# Let's say Harden walks...



## Ben (Nov 7, 2006)

...how does that affect OKC? 

Obviously he's a huge piece for them. He fits in perfectly with Durant and Westbrook down the stretch because they all give the floor extra space and can score in bunches. We all know what he does off the bench whilst one or both of Durant and Westbrook sit too. 

Can they replace him and still be as good? With whatever cap space you'd be left with. 

And then on the flipside...

If Harden stays, are we looking at a dynasty in the next couple years? I don't think you can deny this team a title. If it doesn't come this year, it'll come eventually. First of many? I don't know. They are so well balanced, and Durant is just 23...

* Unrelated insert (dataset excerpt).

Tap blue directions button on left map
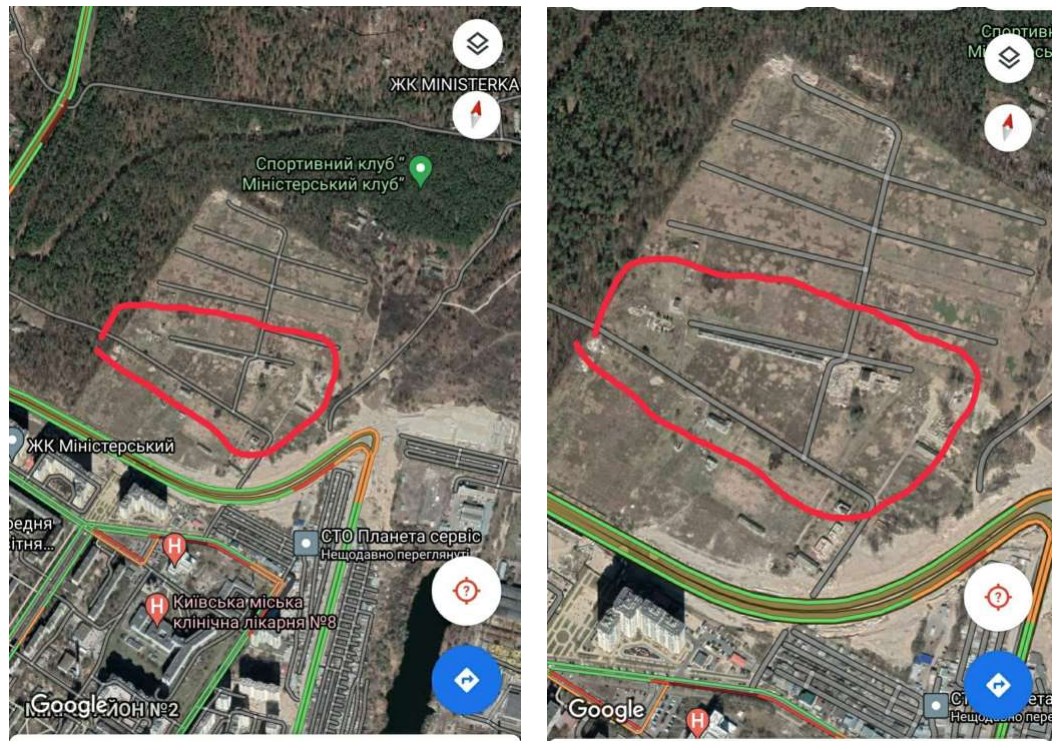 point(467,679)
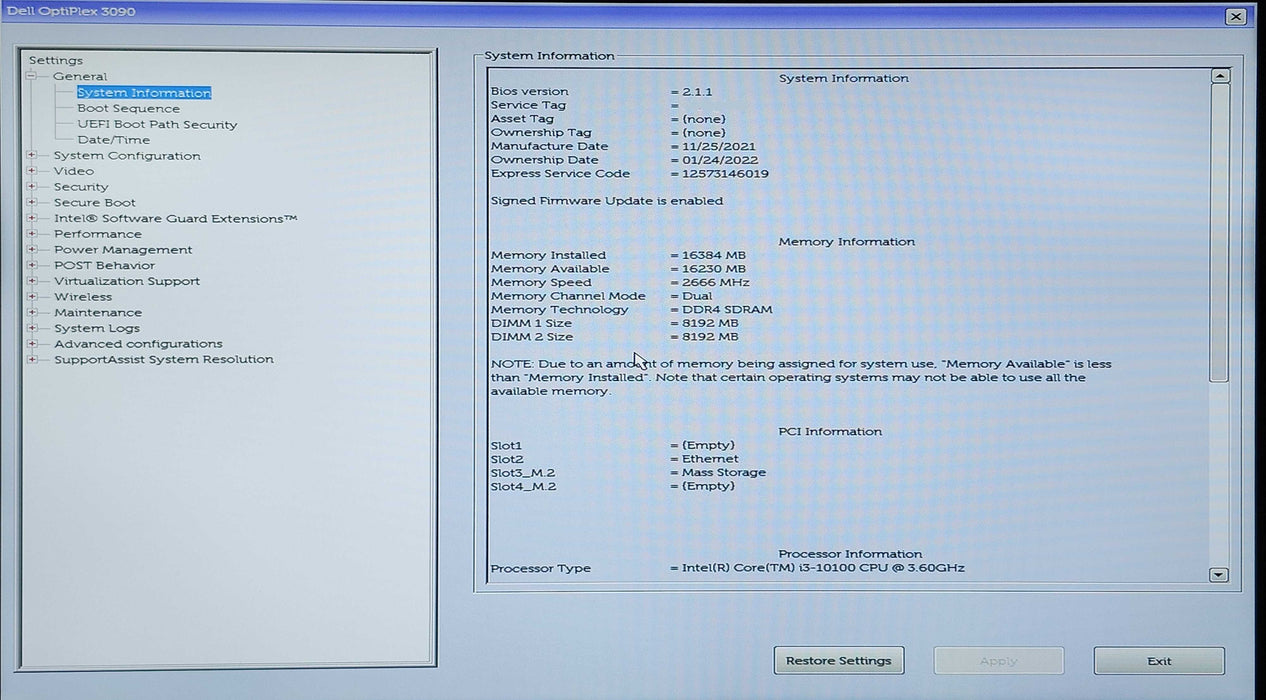This screenshot has height=700, width=1266.
Task: Collapse the General settings node
Action: pyautogui.click(x=32, y=76)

Side-question: where do you rank Harden among active 2s right now?


----------



## 29380 (Feb 23, 2009)

SG Ranking:
Kobe
Wade
Manu
Harden
Ellis
Eric Gordon
Joe Johnson


----------



## Bogg (May 4, 2009)

If Harden walks it's disastrous, because OKC isn't positioned to have significant cap space or any more high picks, and Ibaka isn't good enough to be your third scorer. They'd really need Durant and Westbrook to both approach 30ppg through the playoffs. I can't imagine that Bennett would be that dumb though, because they're perfectly positioned to compete for the next 8-10 years. Harden's probably somewhere in the top 10 at his position, although he may not be top five yet.


----------



## 29380 (Feb 23, 2009)

Remember when Presti was getting criticized for take Harden instead of Curry?


----------



## BlakeJesus (Feb 1, 2006)

No Manu Ginobili?


----------



## 29380 (Feb 23, 2009)

BlakeJesus said:


> No Manu Ginobili?


Knew I was forgetting somebody.


----------



## Dre (Jun 20, 2003)

*Pay* Him. If he won't accept, frame him for something and get him put on probation where he can't leave the state of OK. 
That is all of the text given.